Güncelleme Tarihi:
İzlenimler son derece ilginç;
Hatta, bir ölçüde seçim sonuçlarını yansıtır, gelecek hakkında da ipuçları verir nitelikte;
Öncelikle, seçimden önde çıkan iki parti, AKP ve CHP’nin her ikisinin de genel merkezlerinin Batılı demokrasilerdeki parti genel merkezlerinden, en azından “teknolojik açıdan”, farksız göründüğünü söylemek mümkün;
Her iki parti merkezi de, bahçeye kurulan dev ekranlar, bina içinde gazetecilerin için oluşturulan teknolojik imkanlar açısından, seçime iyi hazırlanmışlardı.
Zeynep Gürcanlı YAZIYOR |
MHP VE SAADET, “ESKİ USUL”
MHP ve Saadet Partisi’ne ise, batı demokrasilerinde gördüğümüz teknoloji desteklik seçim sistemi pek uğramamış gibiydi.
MHP’nin devasa genel merkezinde, Türkiye’nin bu iddialı siyasi partisinin “karargahından” seçimi izlemek isteyen gazeteciler yapılan tek kolaylık, girişteki avluya yaklaşık 15 kişilik masa ve sandalye koymakla sınırlı kalmıştı. Gazeteci ve televizyoncuların çoğu oturacak yer bile bulamıyordu. Arada bir yapılan çay-kuru pasta servisine ek olarak, gazetecilerin seçimi izlemesini sağlamak için yapılan tek kolaylık, bir televizyon koyulmasıydı.
Görüntü tam olarak şuydu;
Genel Merkezin girişinde, iki ayrı köşeye iki ayrı orta boy televizyon. İkisinde de haber kanallarından biri ya da diğer açık.
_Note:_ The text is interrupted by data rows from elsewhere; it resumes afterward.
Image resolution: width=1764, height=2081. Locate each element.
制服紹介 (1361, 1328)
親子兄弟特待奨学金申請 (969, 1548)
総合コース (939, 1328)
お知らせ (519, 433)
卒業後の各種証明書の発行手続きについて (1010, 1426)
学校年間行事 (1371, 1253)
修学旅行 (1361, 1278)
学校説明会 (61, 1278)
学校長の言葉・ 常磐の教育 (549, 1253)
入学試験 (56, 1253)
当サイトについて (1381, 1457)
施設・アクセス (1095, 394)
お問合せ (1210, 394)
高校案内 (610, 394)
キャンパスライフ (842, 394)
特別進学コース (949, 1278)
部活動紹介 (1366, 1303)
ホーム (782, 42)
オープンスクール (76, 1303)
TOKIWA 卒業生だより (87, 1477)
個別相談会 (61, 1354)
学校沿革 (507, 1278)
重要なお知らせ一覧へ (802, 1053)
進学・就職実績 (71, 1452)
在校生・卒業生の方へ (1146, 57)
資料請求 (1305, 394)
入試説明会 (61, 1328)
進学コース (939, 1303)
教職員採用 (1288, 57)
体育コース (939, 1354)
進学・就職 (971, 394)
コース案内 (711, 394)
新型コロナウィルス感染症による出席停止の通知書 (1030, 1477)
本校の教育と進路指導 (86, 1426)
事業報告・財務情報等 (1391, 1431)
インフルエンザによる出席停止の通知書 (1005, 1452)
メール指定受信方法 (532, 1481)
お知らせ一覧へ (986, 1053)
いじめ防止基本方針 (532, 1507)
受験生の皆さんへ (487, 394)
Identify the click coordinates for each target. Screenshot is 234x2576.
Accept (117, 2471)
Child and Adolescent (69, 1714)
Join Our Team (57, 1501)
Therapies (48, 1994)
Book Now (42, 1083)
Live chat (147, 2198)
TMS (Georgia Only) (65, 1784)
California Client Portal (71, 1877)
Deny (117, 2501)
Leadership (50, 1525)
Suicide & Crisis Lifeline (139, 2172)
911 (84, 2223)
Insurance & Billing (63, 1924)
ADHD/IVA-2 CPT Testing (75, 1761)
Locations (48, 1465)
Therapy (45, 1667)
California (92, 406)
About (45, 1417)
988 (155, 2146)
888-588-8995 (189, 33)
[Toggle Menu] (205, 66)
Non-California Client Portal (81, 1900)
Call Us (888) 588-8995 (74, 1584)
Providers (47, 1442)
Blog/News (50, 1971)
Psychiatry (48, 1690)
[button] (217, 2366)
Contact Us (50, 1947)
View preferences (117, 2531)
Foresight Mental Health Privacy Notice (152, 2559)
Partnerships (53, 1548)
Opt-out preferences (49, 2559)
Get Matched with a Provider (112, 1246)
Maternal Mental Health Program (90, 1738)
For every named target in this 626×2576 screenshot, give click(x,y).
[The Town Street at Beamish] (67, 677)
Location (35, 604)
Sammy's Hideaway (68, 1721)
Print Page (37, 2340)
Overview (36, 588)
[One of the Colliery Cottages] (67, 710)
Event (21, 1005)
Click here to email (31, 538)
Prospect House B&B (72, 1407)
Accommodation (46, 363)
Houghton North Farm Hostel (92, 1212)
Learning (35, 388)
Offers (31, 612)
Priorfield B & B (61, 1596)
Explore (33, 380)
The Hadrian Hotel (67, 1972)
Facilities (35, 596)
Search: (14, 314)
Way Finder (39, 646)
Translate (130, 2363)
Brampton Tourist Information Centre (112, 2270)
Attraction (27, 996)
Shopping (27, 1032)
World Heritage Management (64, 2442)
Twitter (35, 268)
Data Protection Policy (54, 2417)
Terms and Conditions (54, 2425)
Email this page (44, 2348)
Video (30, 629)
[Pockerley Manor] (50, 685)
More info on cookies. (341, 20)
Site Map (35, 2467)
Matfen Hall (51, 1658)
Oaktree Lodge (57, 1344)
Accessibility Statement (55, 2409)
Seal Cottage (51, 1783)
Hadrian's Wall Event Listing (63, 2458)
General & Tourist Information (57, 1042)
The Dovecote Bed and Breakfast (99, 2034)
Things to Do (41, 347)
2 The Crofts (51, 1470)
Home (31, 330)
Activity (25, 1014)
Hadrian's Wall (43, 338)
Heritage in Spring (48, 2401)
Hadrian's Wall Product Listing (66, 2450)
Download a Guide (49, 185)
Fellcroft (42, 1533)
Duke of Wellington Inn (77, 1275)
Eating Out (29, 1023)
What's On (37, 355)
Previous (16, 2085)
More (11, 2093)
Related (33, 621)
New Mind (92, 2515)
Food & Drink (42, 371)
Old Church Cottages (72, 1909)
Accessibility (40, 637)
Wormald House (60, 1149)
Televizyonlardan birinin başında ayakta gazeteciler, diğerinin başında, yine ayakta, bir avuç partili, sonuçları izlemeye çalışıyor.
Aldığı sonuçlarla “silkinmiş” görünen Saadet Partisi genel merkezinde de görüntü MHP’den hiç farklı değildi. Seçmen nezdinde “silkinmiş” de olsalar, hem MHP, hem Saadet’te bu “silkinme” pek genel merkez binalarına yansımamış gibiydi. Her iki parti de “modern siyasi parti” görüntüsünden oldukça uzaktaydılar.
DTP’NİN MERKEZİ SANKİ DİYARBAKIR
DTP’nin Genel Merkezi ise, gezdiklerim içinde kesinlikle en ilginç olanıydı. Çünkü, ülkenin Başkentinde, Ankara’daki Genel Merkez binasında, herhangi bir ilçe merkezindeki hareketlilik bile yoktu. Parti genel merkezindeki en üst düzey yetkili, basın müşaviriydi. Onun verdiği tek bilgi ise, tüm yöneticilerin, vekillerin, kısacası önemli kim varsa, hepsinin, Ankara’da değil, Diyarbakır’da olduklarıydı. Kısacası, DTP’nin resmi Genel Merkezi Ankara’da da olsa, belli ki fiili genel merkezi Diyarbakır’da.
En sonda ise, en acı izlenim;
Seçimden hemen önce liderini trajik bir kazada kaybeden BBP’nin genel merkezinde seçim, kimsenin umurunda değildi.
Parti Genel Merkez binasında sadece birkaç partili, hala biraz inanmaz, biraz hüzünlü oturuyor, gelenlerin baş sağlığı dileklerini kabul ediyorlardı.
Geleneksel yasa uygun şekilde, televizyonlar bile açık değildi.
Sessizce girdim, başsağlığı diledim ve çıktım.